▸ 指示文
ジュネーヴを去って旅人として生きることを語った文章の続きを、最後の文のあとから書いてください。

▸ 本文
:::::

ほんとうに出会ったものに別れはこない。そんな詩を谷川俊太郎が書いていたことを思い出す。誰にとっても、本当の出会いというものはあるはずで、そこで出会った人や思い出というものは、決して別れることがなく心に残り続ける。
ジュネーヴという街の、素朴だが歴史ある街を去ることに寂しさが無いと言えば嘘になる。噴き上がる噴水を見れなくなることや、美しいレマン湖を見れなくなることは少し寂しかった。だが、サマセット・モームがジュネーヴを後にしたように、進む者は進み続ける。ひとところに留まろうと思う日が来るまでは、私はずっと旅人なのだ。
一言に旅人と言っても、誰にでも理想の旅人像というものがあるだろう。私はただ気ままに、さすらように生きる旅人に憧れている。貯金が無いから人から金を募って旅をするような人も過去に見かけたが、そういう人は私の理想とはかけ離れていたから、少しヤキモキはしたけれど、自分は自分なりに旅人として生きて行けば良いのだと思った。
考えてみると、私は今、旅人でありたい気分なのだと思う。それが短期のものではなく、一年間という間だけはぶらぶらと放浪しようと考えているのである。そうして、また再び働きたいと思うときがきたら働けば良い。それだけの資格や能力はあるという自信があるから、こうして旅人としてヨーロッパを旅することができている。

:::::

▸ 一覧の抜粋
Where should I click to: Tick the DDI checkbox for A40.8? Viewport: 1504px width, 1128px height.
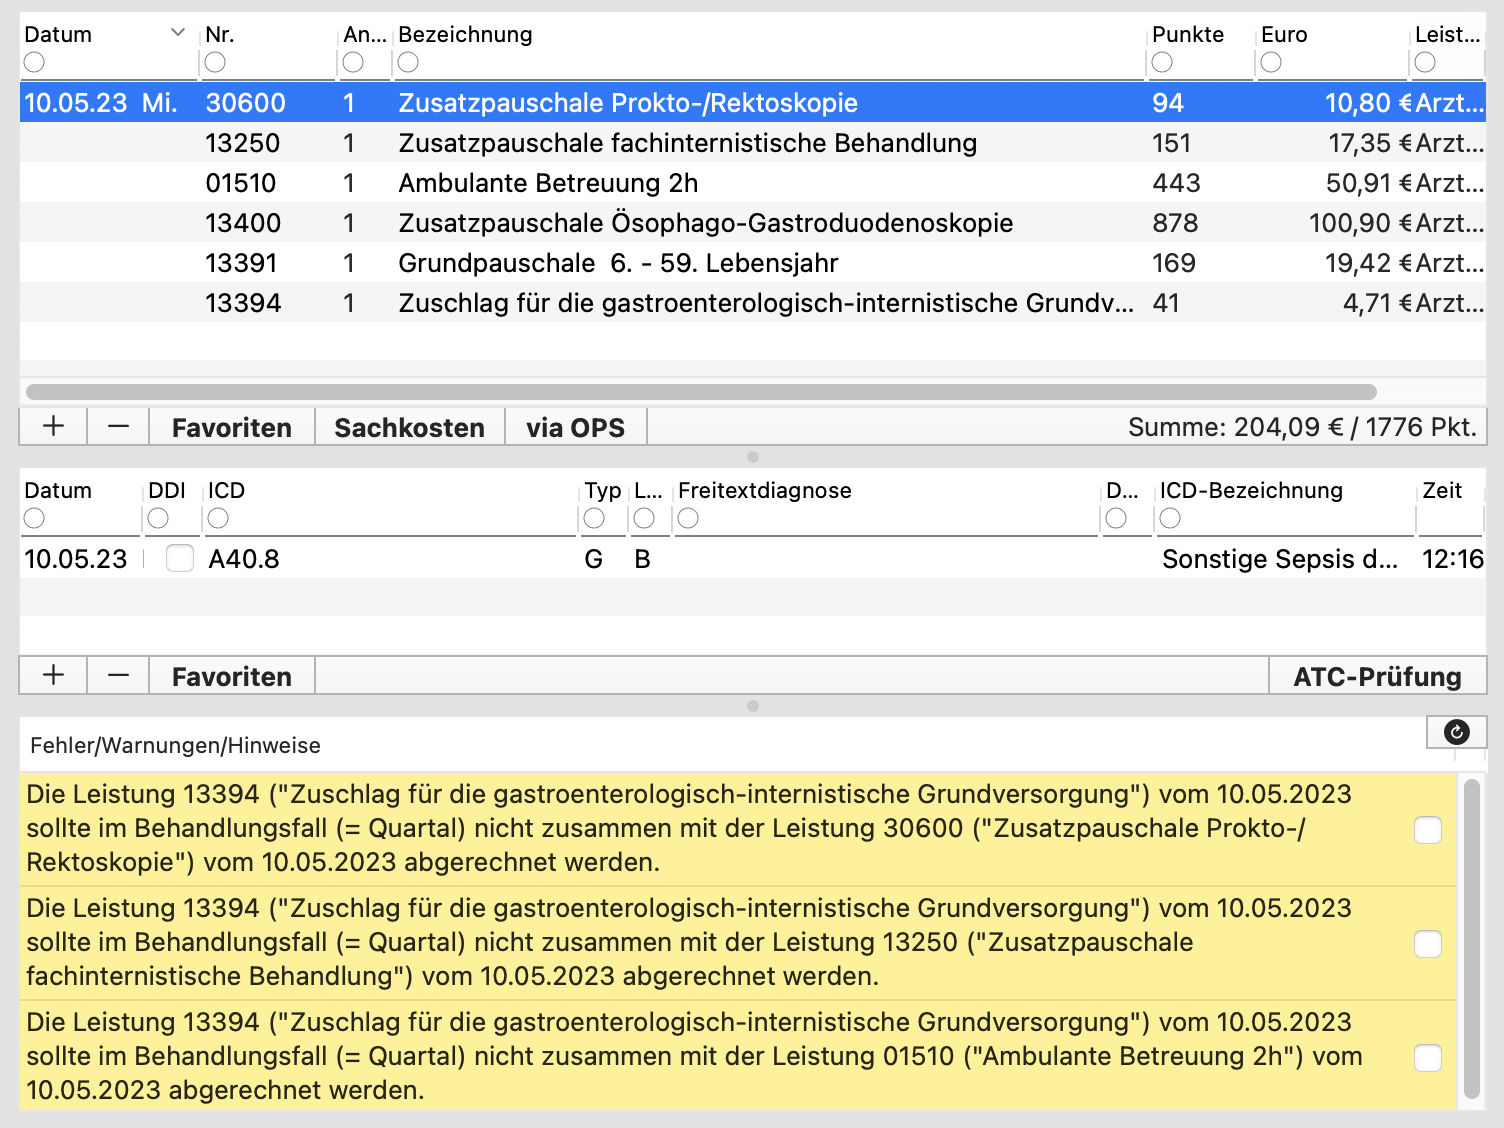coord(180,558)
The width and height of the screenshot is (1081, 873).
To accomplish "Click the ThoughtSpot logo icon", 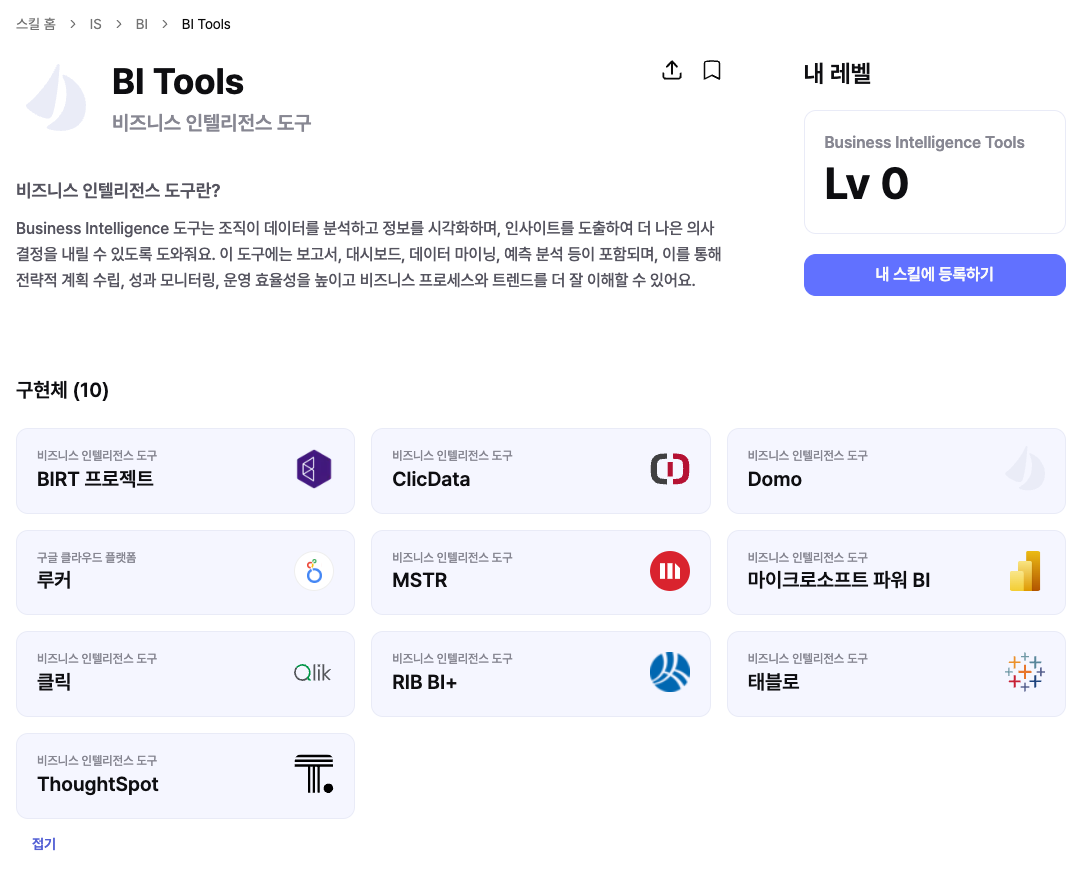I will pos(314,775).
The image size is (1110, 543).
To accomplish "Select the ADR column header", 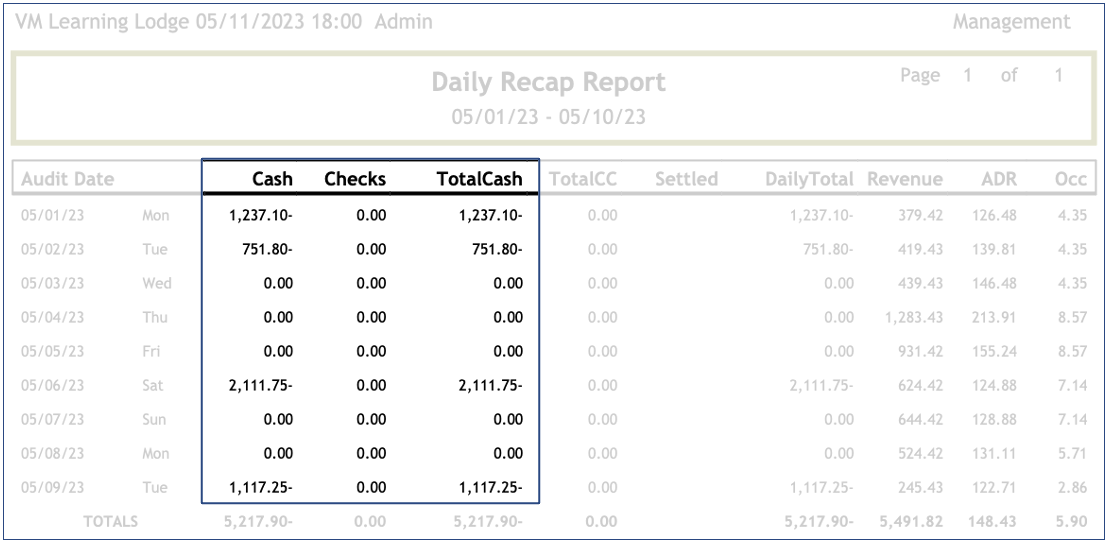I will coord(992,179).
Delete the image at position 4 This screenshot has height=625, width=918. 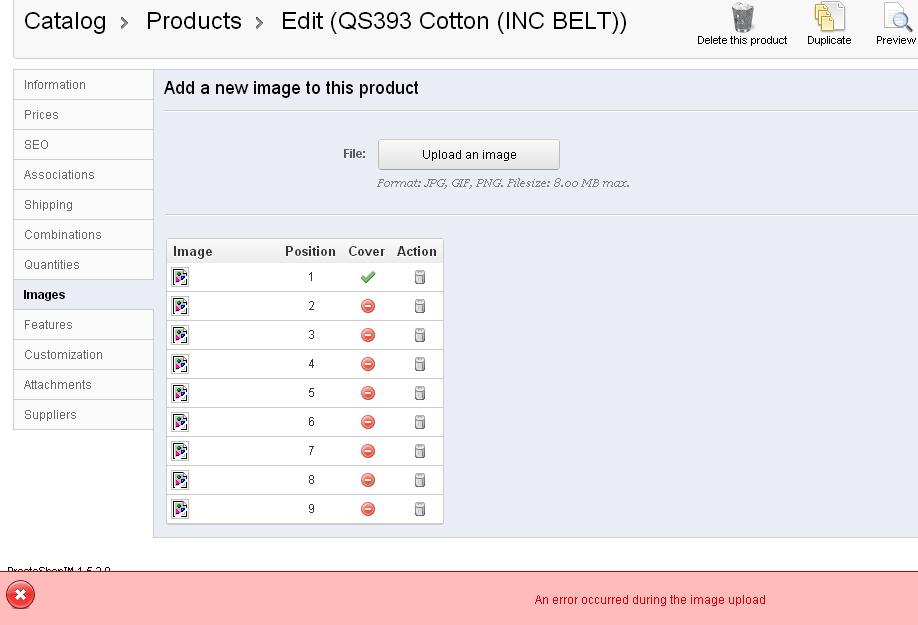click(420, 364)
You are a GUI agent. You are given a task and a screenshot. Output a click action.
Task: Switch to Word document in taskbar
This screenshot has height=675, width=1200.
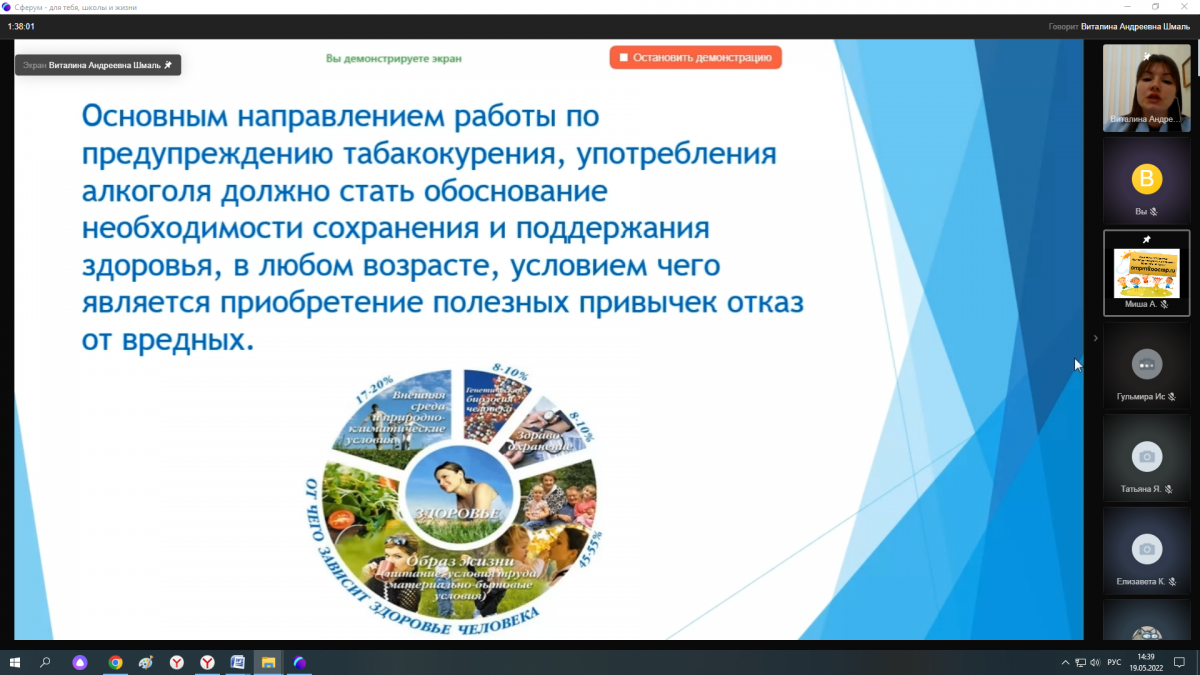(x=238, y=662)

:::::

▸ 解答
振り返って、旅の始まりとしてジュネーヴを選んだこと、スイスという国を選んだことは私にとって宿命だったのかもしれない。本当に何の気なしにオーストラリアにいるときに見つけた情報をきっかけに、つながりができて、フットワークの軽さも幸いして、これ以上ないほど充実した生活を送ることができた。
一つの要因はおむすびチャンネル(https://ch-omusubi.com/) に所属していたことが大きい。かつての勢いは失われてしまったかもしれないが、それでも会員同士の深い繋がりや、ぬくもりというものに多くの面で支えられている。これも、本当に何の気なしに「じっちゃまが入るなら入るか」くらいの気持ちで入り、オフ会参加後に「僕もウクレレやギター弾けるから、配信者やってみようかな」と思い立って始めてみたら、あれよあれよと色んな人に見ていただいて、今はすっかりスーパーアクティブ配信者なるものになって、不定期ではあるが配信をするに至っている。
たった一歩踏み出すだけで、これほどに大勢の人との繋がりができるということに驚いた。私の予想を超えて多くの人が声をかけてくれて温かく迎えてくれた。おむすびチャンネルの感謝については、これからも至る所で発信していくことになるだろう。
さて、そんなおむすびチャンネルや寄付の結果によって、私のジュネーヴ生活は忘れられない時間になった。改めて、この旅について情報をくださったなっぱさん。そしてご家族の皆様に感謝を申し上げる。私の人生初ヨーロッパ旅は、最高の経験になりました。今後、方々でこの経験を発信していきます。
ありがとう、さよならジュネーヴ。また来るよ。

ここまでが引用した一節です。